Warstein. . Wenn der Krisenstab tagt, dann beginnt das Wochenende später. Im Kreishaus in Soest glühten gestern Köpfe, Leitungen und Rechner – bis weit nach dem üblichen Feierabend. „Der Fall Warstein“ war der kurze Hinweis auf die Unerreichbarkeit verschiedenster Mitarbeiter. 95 Erkrankte, noch immer keine Quelle und dazu die Frage: Wer wusste wann von den Legionellen? Es war kein normaler Freitag im Kreishaus.

Vier Tage, nachdem der Kreis die Öffentlichkeit darüber informiert hatte, dass zu jenem Zeitpunkt mehr als 60 Menschen in Warstein an einer schweren Form der Lungenentzündung erkrankt seien, stand gestern die genaue Quelle immer noch nicht fest. Legionellen, die eine Verdunstungskühlanlage in die Luft verteilt, seien es zu „70 bis 90 Prozent“ – diese Aussage des Legionellen-Experten Professor Dr. Martin Exner setzte Mitte der Woche eine Suche und Überprüfung eben dieser Anlagen in Gang. Schon da zeigte sich: Wo die Experten der Uniklinik Bonn anfangen sollten zu suchen, war eigentlich gar nicht so klar.

Denn eine Meldepflicht für diese spezielle Art der Rückkühlanlagen gibt es in Deutschland nicht. 68 Anlagen wurden auf diese Weise bis Freitagabend kontrolliert – nur acht erwiesen sich als tatsächlich mögliche Quellen. Doch auch ein Bürgermeister, der in hemdsärmeliger Manier den Kontakt zu Firmen und ihren Technikern herstellen kann, sowie ein ausgewiesener Legionellen-Fachmann können nicht hellsehen, wo weitere Anlagen stehen könnten. Daher erließ die Stadt Warstein am gestrigen Abend eine Allgemeinverfügung: Alle Besitzer von Verdunstungskühlanlagen müssen diese bis Mittwoch kommender Woche melden, ansonsten droht ein Zwangsgeld von 20 000 Euro. Dass man die Sache viel zielorientierter hätte anpacken können, davon ist Werner Volmari, Geschäftsführer der Belecker Firma für Kälteanlagen und Klimatechnik, überzeugt: „Einfach die Fachfirmen abtelefonieren, das wäre das Einfachste gewesen.“

Heißt: Mit drei Anrufen bei den Fachfirmen Wisag und Volmari in Belecke sowie Stahl in Soest hätten 90 Prozent der Betriebe erfasst werden können, die überhaupt in Frage kommen.
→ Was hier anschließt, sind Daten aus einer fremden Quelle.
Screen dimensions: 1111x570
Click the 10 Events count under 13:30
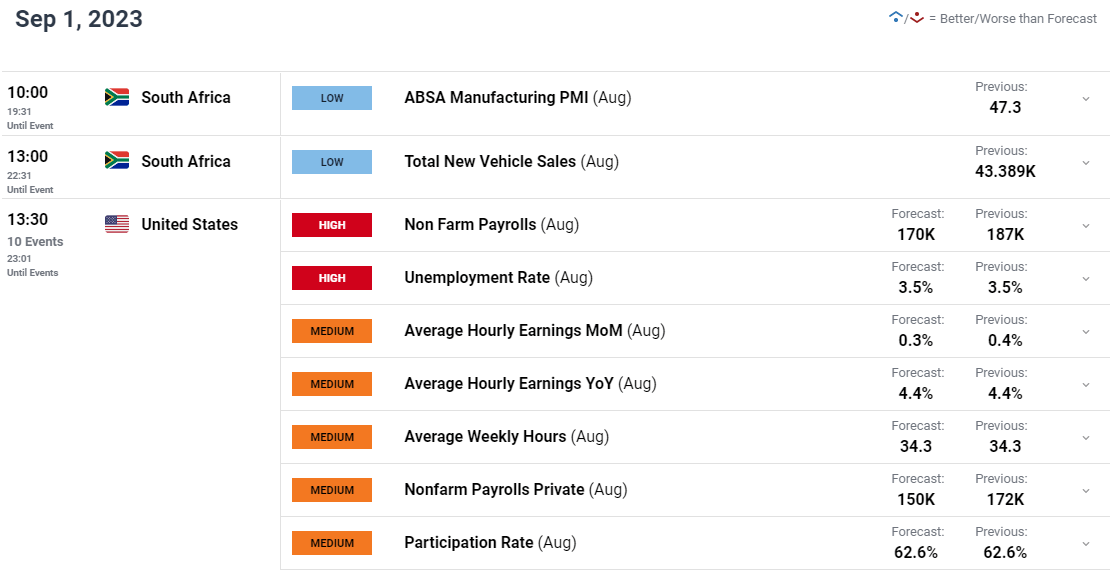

Wenn es jetzt heißt, dass ausschließlich Rückkühlanlagen als Ursache für die Legionellen-Verbreitung in Frage kommen, kämen in Warstein und nahem Umkreis maximal 20 Kühlwerke in Frage, „denn die wurden auf jeden Fall von einer Fachfirma eingebaut.“

Bericht im Anzeiger dementiert

„Selbstverständlich haben wir mit Herstellerfirmen, die Wartungsverträge vorliegen haben, gesprochen“, weist Kreis-Pressesprecher Wilhelm Müschenborn den Vorwurf zurück. Gegen einen weiteren Vorwurf wehrte sich der Kreis Soest gestern vehement: Entgegen anders lautender Berichte des Warsteiner Anzeigers habe man schon frühzeitig auf den Verdacht auf Legionellen als Krankheitsursache reagiert. Bereits am Mittwoch, 14. August, ordnete das Gesundheitsamt eine Überprüfung auf Legionellen an, als sich vermehrt Patienten mit atypischen Lungenerkrankungen einfanden. Auch das Krankenhaus therapierte offenbar sofort mit den richtigen Antibiotika, die zur Behandlung von Legionellen-Erkrankung eingesetzt werden.
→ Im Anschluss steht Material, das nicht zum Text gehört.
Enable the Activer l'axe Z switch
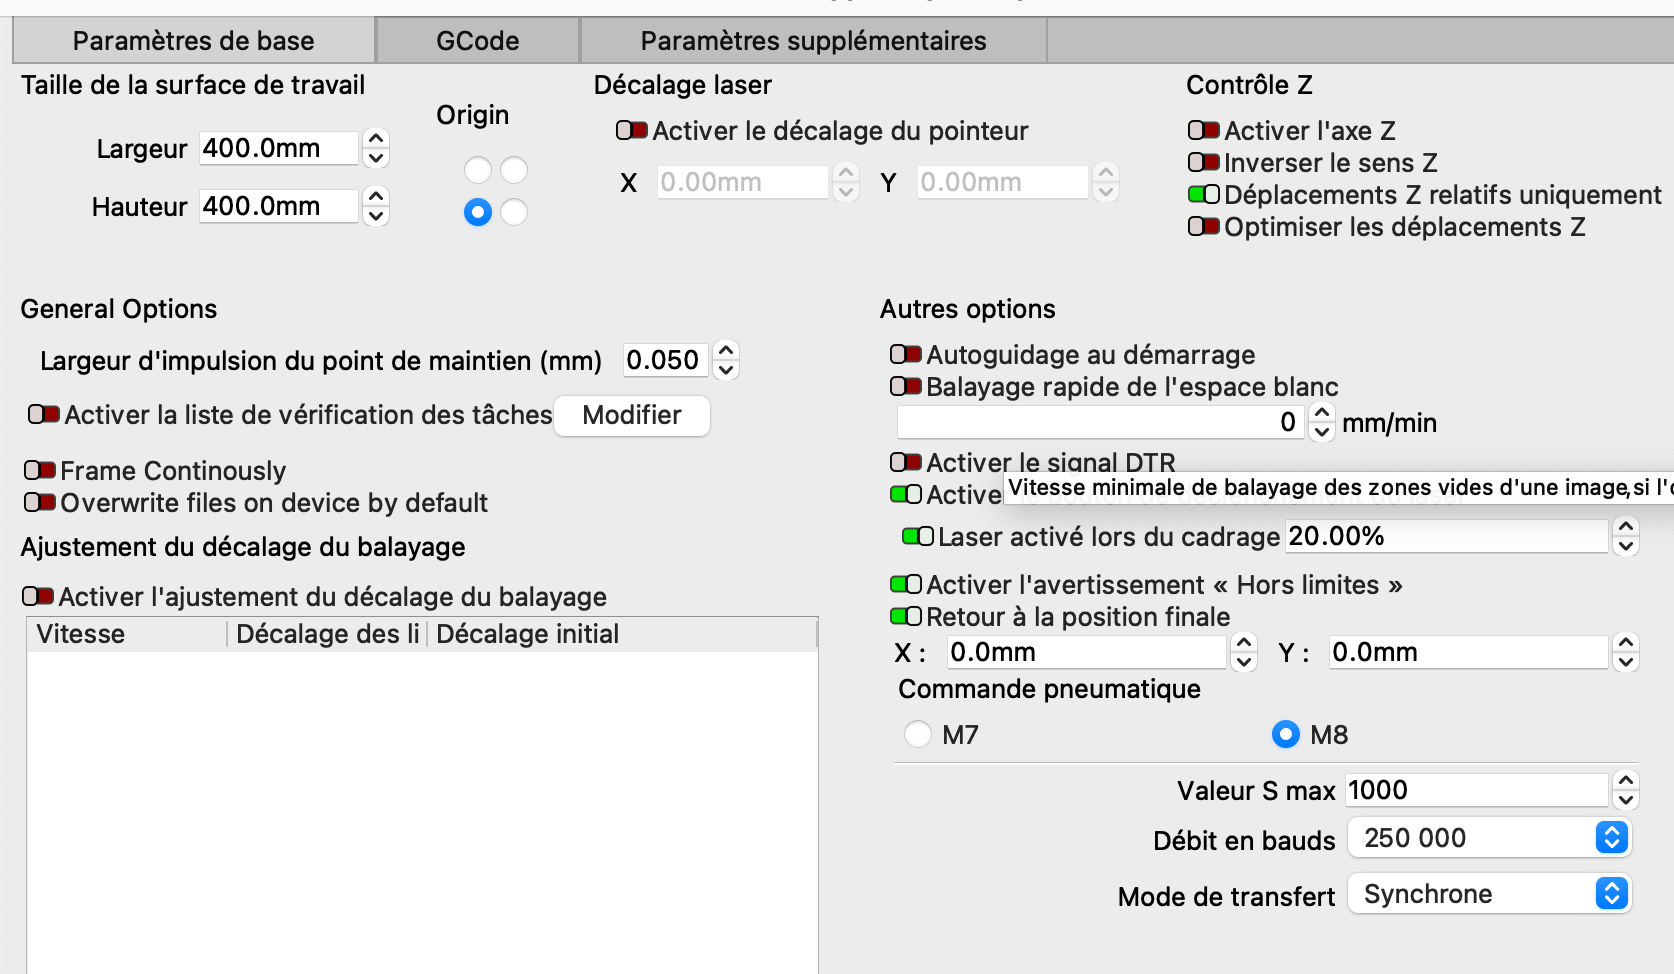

Tatsächlich war der Befund, den ein vom Krankenhaus beauftragtes Labor am Donnerstag erstellte, positiv, wurde aber von dem Labor nicht ans Gesundheitsamt gemeldet. Um welches Labor es sich handelt, vermochte am Freitagabend der Krisenstab nicht zu sagen. Gegen halb acht war dann doch auch an diesem Krisen-Freitag Feierabend im Kreishaus.